__WHAT YOU NEED TO DO__
**A.** Answer these questions from the opinion in United States v. Negron:
(i) On what date was the case argued?
(ii) How long was the special parole term in Negron's sentence?
(iii) What offense did Negron plead guilty to on September 3, 1975?
**B.** Write what comes next in the opinion in United States v. Negron, picking up after its final sentence.

__GIVEN TEXT__
──────────────────────────────

548 F2d 1085 United States v. Negron
548 F.2d 1085
UNITED STATES of America, Appellee,
Jacinto NEGRON, Defendant-Appellant.
No. 515, Docket 76-1378.
United States Court of Appeals,
Argued Dec. 8, 1976.
Decided Jan. 6, 1977.
Sheila Ginsberg, New York City (William J. Gallagher and The Legal Aid Society, New York City, of counsel), for defendant-appellant.
Richard Appleby, Asst. U. S. Atty., Brooklyn, N. Y. (David G. Trager, U. S. Atty., E. D. N. Y., and Alvin A. Schall, Asst. U. S. Atty., Brooklyn, N. Y., of counsel), for appellee.
Before MEDINA, OAKES and GURFEIN, Circuit Judges.
Jacinto Negron appeals from the denial by the Eastern District of New York (Costantino, J.) of his motion under F.R.Crim.P. 35 to vacate as illegally imposed a sentence of ten years imprisonment and a 15-year special parole term, with the special condition that Negron be deported to Colombia, South America, upon completion of the jail sentence. The sentence was imposed after Negron pleaded guilty to the charge of distributing approximately a kilogram of cocaine in violation of 21 U.S.C. § 841(a)(1).
Appellant Negron, together with five others, was charged in a three-count indictment with conspiracy to distribute, possession with intent to distribute, and the actual distribution, of cocaine. On September 3, 1975, appellant pleaded guilty to the last charge. At that time, Judge Costantino advised Negron, age 23, of the possibility of his being sentenced under the Youth Corrections Act, 18 U.S.C. § 5005 et seq., and also explained to him the ramifications of Youth Corrections Act treatment.
On October 24, 1975 Negron appeared before the court for sentencing. His retained counsel acknowledged that Negron had one prior New York state conviction in 1972, but attempted to minimize Negron's role in the cocaine conspiracy, calling him a "carrier for the principals." On allocution to the court, Negron said only: "The only thing I want to do is to release the innocent ones and since we are guilty we might as well do whatever the Court desires." Judge Costantino thereupon passed judgment on appellant.
The prosecutor then reminded the court that Negron claimed to be 23 years old and therefore eligible for Young Adult Offender treatment under 18 U.S.C. § 4209 (now § 4216).1 See United States v. Torun, 2 Cir., 537 F.2d 661, 663, n.4. Judge Costantino responded that "in view of (Negron's) involvement in the matter before the Court and the particular part that he took in that involvement, the Court denies him Y.C.A. treatment."

──────────────────────────────

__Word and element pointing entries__
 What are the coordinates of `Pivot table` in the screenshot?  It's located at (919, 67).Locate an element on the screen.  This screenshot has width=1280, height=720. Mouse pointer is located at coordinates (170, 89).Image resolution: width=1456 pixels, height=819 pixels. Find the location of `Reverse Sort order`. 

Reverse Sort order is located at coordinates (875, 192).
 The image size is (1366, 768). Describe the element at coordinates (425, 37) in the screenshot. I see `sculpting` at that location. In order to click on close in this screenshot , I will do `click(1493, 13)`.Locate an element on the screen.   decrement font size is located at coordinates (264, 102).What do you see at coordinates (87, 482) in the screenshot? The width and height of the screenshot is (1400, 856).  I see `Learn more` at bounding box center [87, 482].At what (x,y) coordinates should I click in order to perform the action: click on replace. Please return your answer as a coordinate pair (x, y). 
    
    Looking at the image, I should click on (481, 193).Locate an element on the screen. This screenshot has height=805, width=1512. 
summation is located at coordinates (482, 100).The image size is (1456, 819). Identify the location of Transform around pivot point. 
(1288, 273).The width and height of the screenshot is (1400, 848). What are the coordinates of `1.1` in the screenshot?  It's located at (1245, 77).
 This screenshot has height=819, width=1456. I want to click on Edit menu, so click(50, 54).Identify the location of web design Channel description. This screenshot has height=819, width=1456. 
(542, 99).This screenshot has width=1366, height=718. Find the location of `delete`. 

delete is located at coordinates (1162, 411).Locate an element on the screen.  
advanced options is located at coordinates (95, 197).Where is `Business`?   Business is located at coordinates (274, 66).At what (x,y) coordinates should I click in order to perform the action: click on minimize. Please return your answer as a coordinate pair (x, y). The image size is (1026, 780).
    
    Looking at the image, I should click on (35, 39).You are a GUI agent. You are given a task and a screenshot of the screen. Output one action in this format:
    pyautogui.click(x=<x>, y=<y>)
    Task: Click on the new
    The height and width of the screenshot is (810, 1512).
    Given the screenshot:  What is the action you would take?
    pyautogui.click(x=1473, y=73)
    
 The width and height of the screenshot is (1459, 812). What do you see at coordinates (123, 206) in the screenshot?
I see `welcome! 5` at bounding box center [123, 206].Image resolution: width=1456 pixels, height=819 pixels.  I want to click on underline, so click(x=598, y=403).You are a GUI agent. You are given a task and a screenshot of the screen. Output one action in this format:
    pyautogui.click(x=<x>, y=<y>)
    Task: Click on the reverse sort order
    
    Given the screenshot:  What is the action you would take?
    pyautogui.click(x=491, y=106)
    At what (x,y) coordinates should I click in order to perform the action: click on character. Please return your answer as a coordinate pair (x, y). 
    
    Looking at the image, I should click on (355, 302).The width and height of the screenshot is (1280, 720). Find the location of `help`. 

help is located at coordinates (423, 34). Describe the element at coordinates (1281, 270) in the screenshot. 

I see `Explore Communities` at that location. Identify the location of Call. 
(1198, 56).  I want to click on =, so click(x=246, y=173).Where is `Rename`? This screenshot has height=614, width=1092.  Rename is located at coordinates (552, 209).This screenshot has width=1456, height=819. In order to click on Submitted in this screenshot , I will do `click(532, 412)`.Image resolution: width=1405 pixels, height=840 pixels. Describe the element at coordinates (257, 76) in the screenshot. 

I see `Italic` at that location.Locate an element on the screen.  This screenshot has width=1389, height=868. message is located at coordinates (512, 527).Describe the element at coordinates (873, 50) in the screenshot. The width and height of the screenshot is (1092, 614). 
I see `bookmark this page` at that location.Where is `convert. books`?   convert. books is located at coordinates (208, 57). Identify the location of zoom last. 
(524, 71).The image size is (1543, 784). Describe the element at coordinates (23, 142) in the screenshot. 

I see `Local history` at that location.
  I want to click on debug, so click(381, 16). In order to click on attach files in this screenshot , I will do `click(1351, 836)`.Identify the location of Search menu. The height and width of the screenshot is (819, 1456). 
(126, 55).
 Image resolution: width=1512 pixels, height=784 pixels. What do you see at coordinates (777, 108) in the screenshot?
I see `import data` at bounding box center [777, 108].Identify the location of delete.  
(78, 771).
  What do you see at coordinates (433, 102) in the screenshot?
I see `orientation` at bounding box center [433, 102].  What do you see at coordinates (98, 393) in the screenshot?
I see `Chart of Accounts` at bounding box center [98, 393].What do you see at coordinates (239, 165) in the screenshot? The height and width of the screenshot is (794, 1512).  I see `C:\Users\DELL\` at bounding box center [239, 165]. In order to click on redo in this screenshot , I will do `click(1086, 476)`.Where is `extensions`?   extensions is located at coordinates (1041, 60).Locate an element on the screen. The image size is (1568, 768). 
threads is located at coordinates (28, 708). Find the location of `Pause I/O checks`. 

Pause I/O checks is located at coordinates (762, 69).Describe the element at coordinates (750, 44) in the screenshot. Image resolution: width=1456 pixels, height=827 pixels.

──────────────────────────────

__RESULTS IN ORDER__
**A.**
(i) Dec. 8, 1976
(ii) 15 years
(iii) Distributing cocaine, the last of the three charges in the indictment

**B.**
Appellant's sole argument is that Judge Costantino denied Young Adult Offender treatment without a proper exercise of his discretion. He concedes that the judge was aware of appellant's eligibility therefor. Appellant contends, however, that he was denied Y.C.A. treatment only because of his participation in a cocaine transaction. He argues that, therefore, the judge failed to use his discretion in denying Y.C.A. treatment.
We find this contention to be without merit. It is true that, notwithstanding the broad discretion conferred on the District Court by § 4209,2 which authorizes youthful offender treatment to a young adult offender, only where the district judge affirmatively finds that the defendant will benefit from the treatment, United States v. Torun, supra, at 665, a district judge may abuse this discretion by considering only one factor in a "fixed and mechanical" way. See United States v. Schwarz, 500 F.2d 1350 (2d Cir. 1974), where the district judge had indicated that only a specific class of persons can claim consideration under the provisions of the Act. 500 F.2d at 1352. See United States v. Kaylor, 491 F.2d 1133, 1137 (2d Cir. 1974) (en banc ); United States v. Dinapoli, 519 F.2d 104 (6th Cir. 1975). We may therefore assume, without deciding, that it would be improper to deny Young Adult Offender treatment solely because defendant had been convicted of a serious felony. See Schwarz, supra, at 1351. But Judge Costantino did not base his decision on the single fact that Negron had violated 21 U.S.C. § 841. He took especial cognizance of the "particular part" that Negron played in the cocaine transaction. Nor was that his sole criterion of judgment.
Judge Costantino had read and considered the pre-sentencing report, which gave details relevant to several of the statutory criteria, before imposing sentence, cf. Stead v. United States, 531 F.2d 872 (8th Cir. 1976). He had earlier, before accepting the guilty plea, advised appellant that he was eligible for treatment under the Y.C.A. As the Supreme Court has noted in a similar context, "Once it is made clear that the sentencing judge has considered the option of treatment under the Act and rejected it, . . . no appellate review is warranted." Dorszynski v. United States, 418 U.S. 424, 443, 94 S.Ct. 3042, 3053, 41 L.Ed.2d 855 (1974).
It was not necessary for the judge to make any explicit findings as long as it is clear from the record that all relevant factors were considered. Section 4209, supra, n.1; United States v. Kaylor, supra ; United States v. McDonald, supra ; see Dorszynski, supra, 418 U.S. at 433-34, n.9, 94 S.Ct. 3042.3 We affirm the judgment of the District Court.
OAKES, Circuit Judge (dissenting):
I dissent. I would reverse and remand for the limited purpose of making the requisite appraisal whether Young Adult Offender (YAO) treatment should be given.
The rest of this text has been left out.